Write out nothing but the lines from the one containing "This screenshot has width=885, height=373." through the last line below, both included, and without the pictures.

▶ _Material for this task_:
-.-.-

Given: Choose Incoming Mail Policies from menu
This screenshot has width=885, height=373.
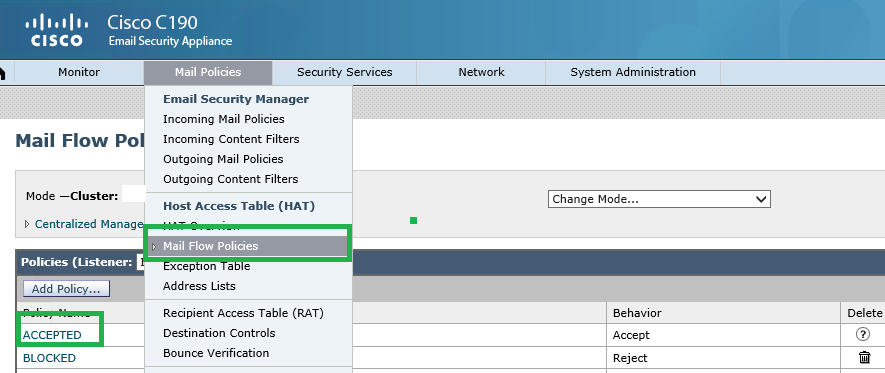Looking at the screenshot, I should click(x=224, y=119).
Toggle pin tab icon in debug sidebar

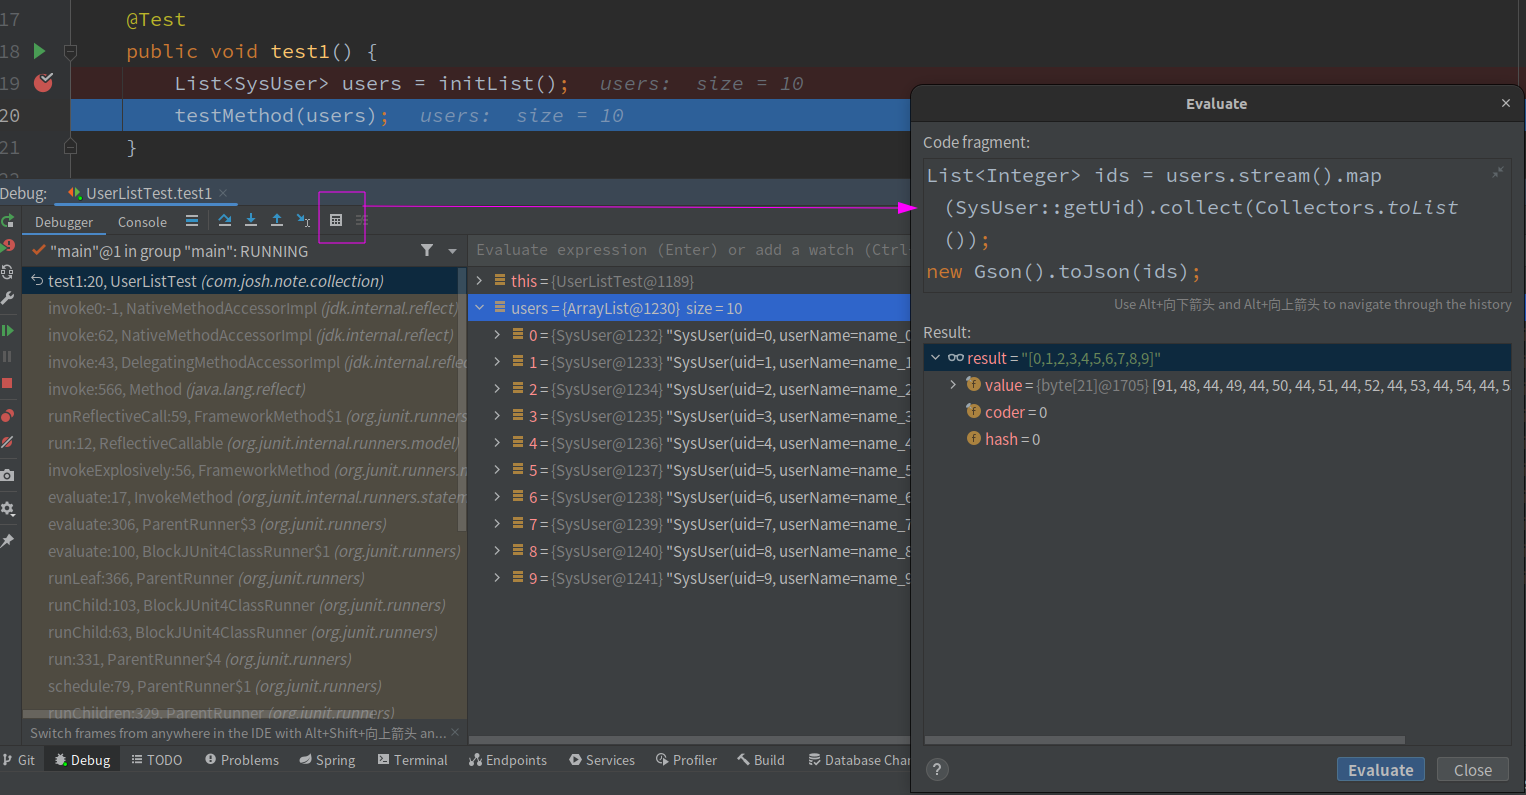coord(7,541)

-.-.-

▶ _Output of the exercise_:
This screenshot has width=885, height=373.
Looking at the screenshot, I should click(x=224, y=119).
Toggle pin tab icon in debug sidebar

coord(7,541)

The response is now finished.